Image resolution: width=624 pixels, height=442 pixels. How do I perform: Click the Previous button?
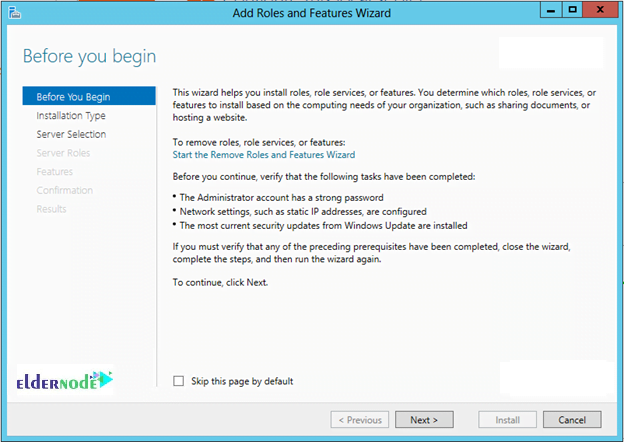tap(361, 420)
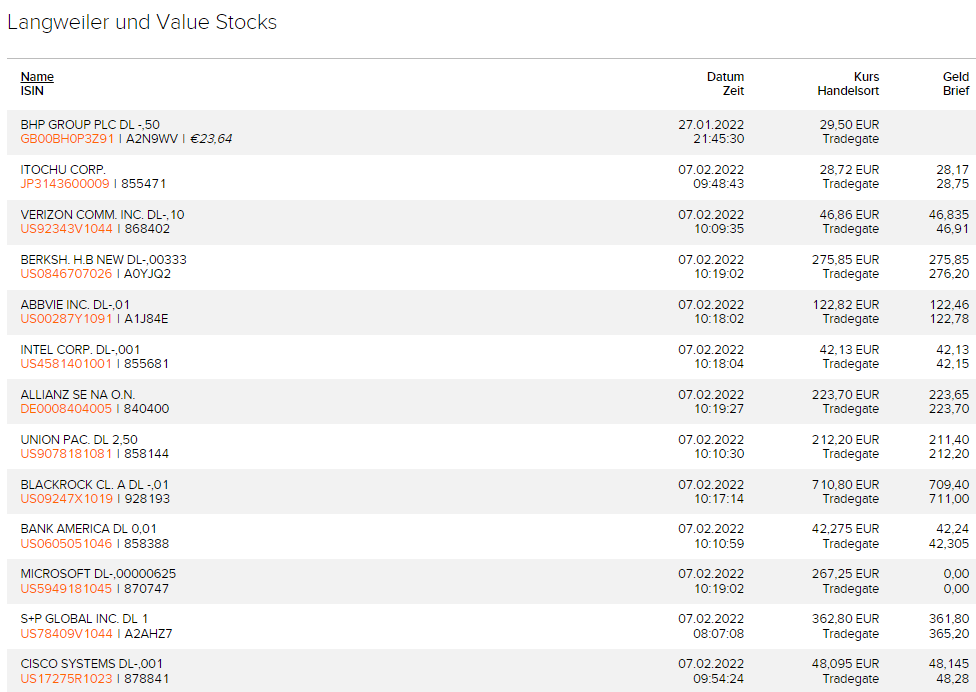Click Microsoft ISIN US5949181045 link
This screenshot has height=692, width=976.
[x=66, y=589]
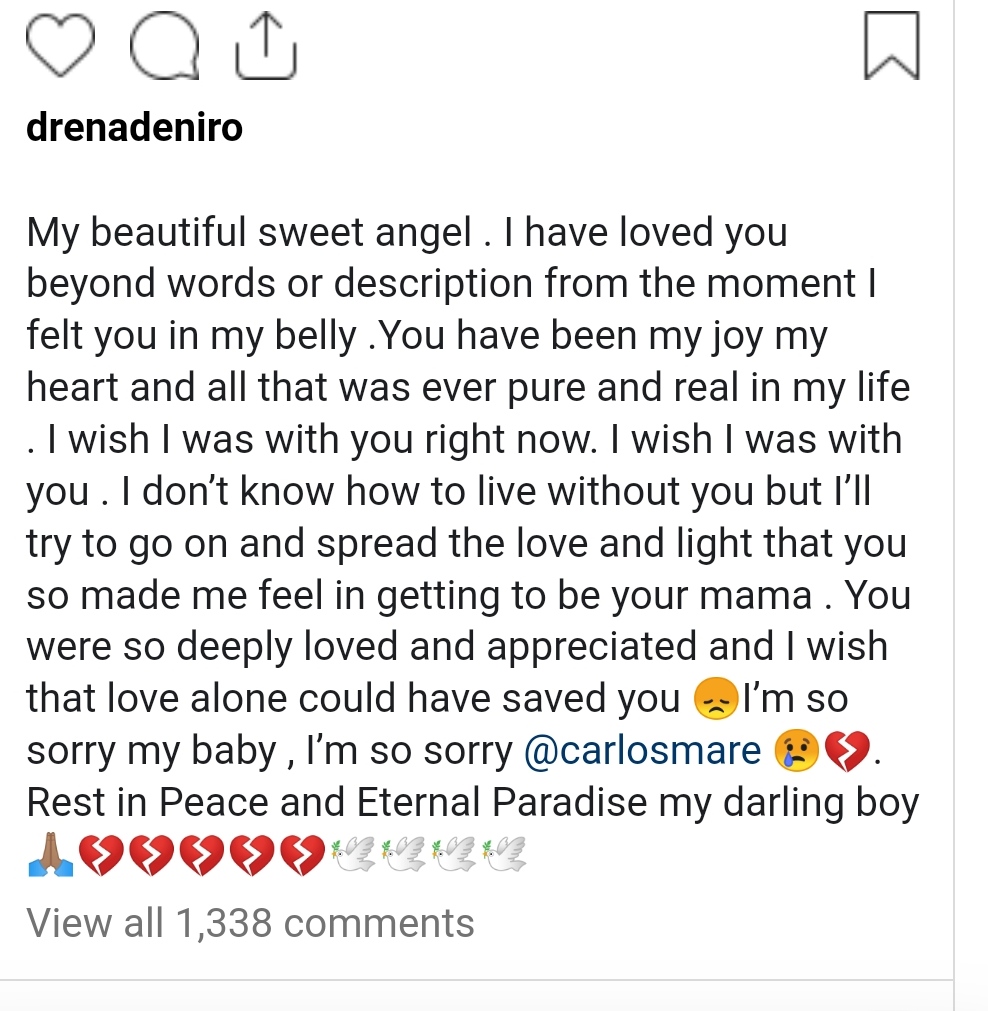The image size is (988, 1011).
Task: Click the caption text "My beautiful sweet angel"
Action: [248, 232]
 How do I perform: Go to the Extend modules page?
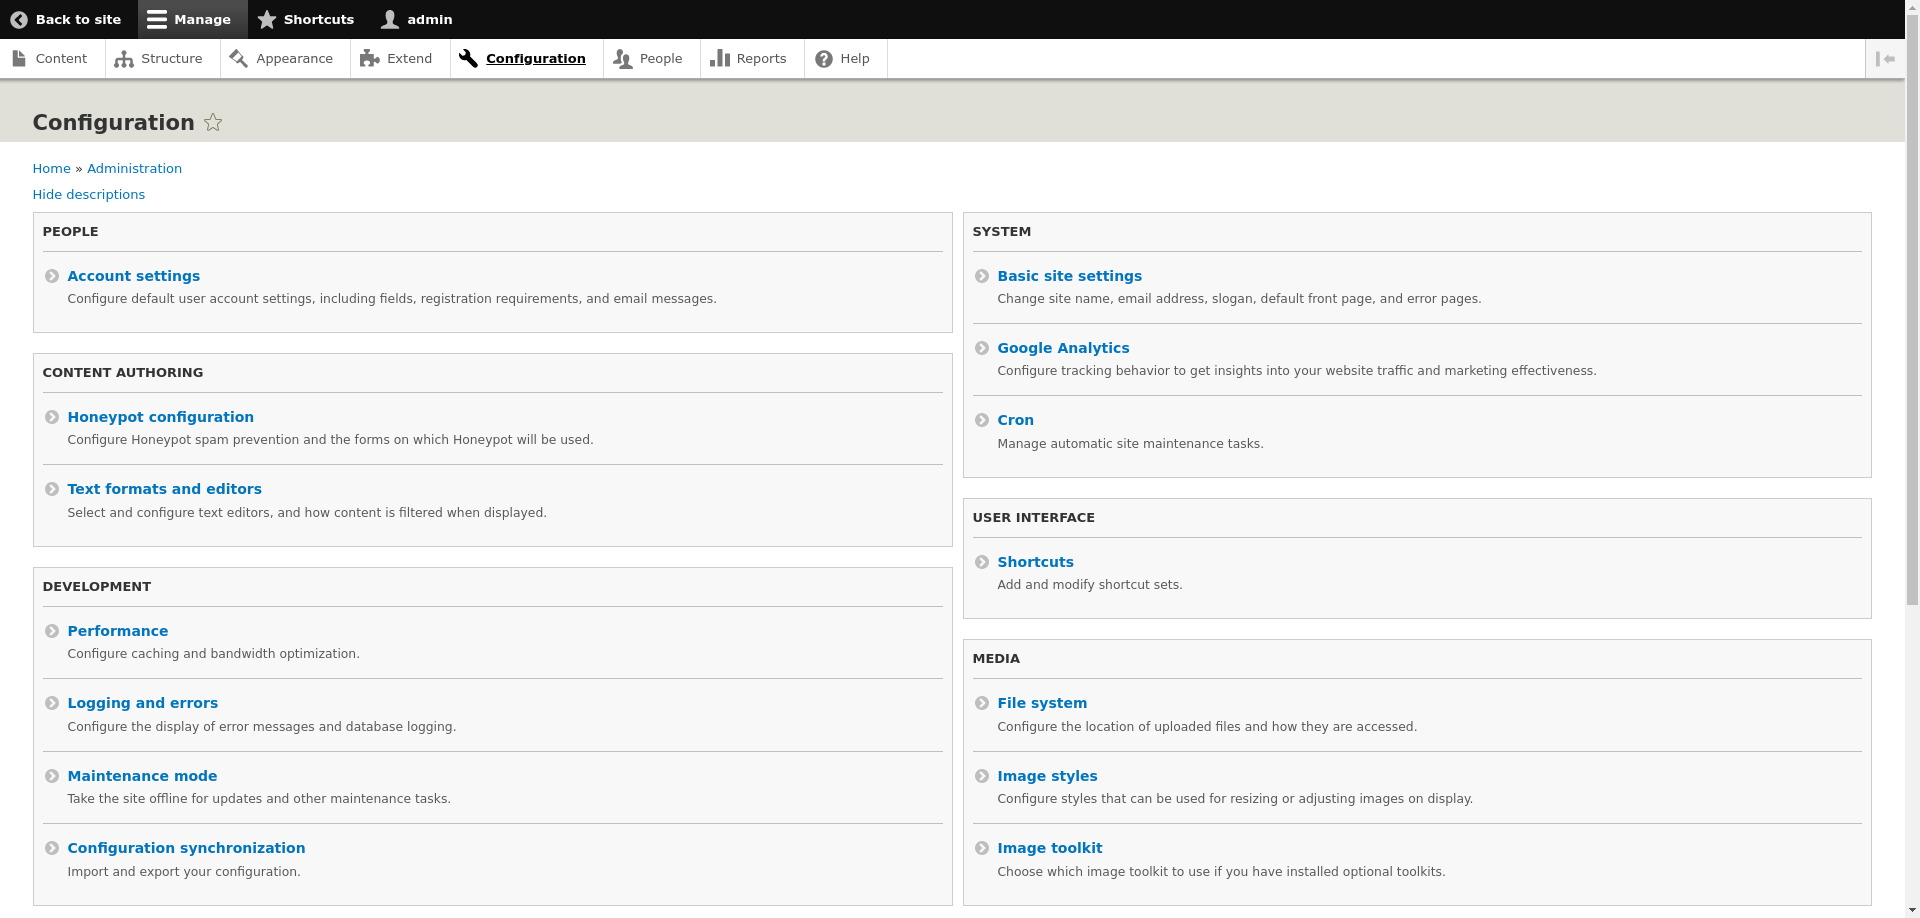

--------

- **WHAT IS EXPECTED**
Reproduce the material exactly; omit the pictures.

- **ANSWER TO THIS TASK**
Image resolution: width=624 pixels, height=442 pixels. How do I perform: Click the Previous button?
tap(361, 420)
Click Microsoft ISIN US5949181045 link
This screenshot has height=692, width=976.
[x=66, y=589]
The image size is (988, 1011).
Task: Click the caption text "My beautiful sweet angel"
Action: [248, 232]
 How do I perform: Go to the Extend modules page?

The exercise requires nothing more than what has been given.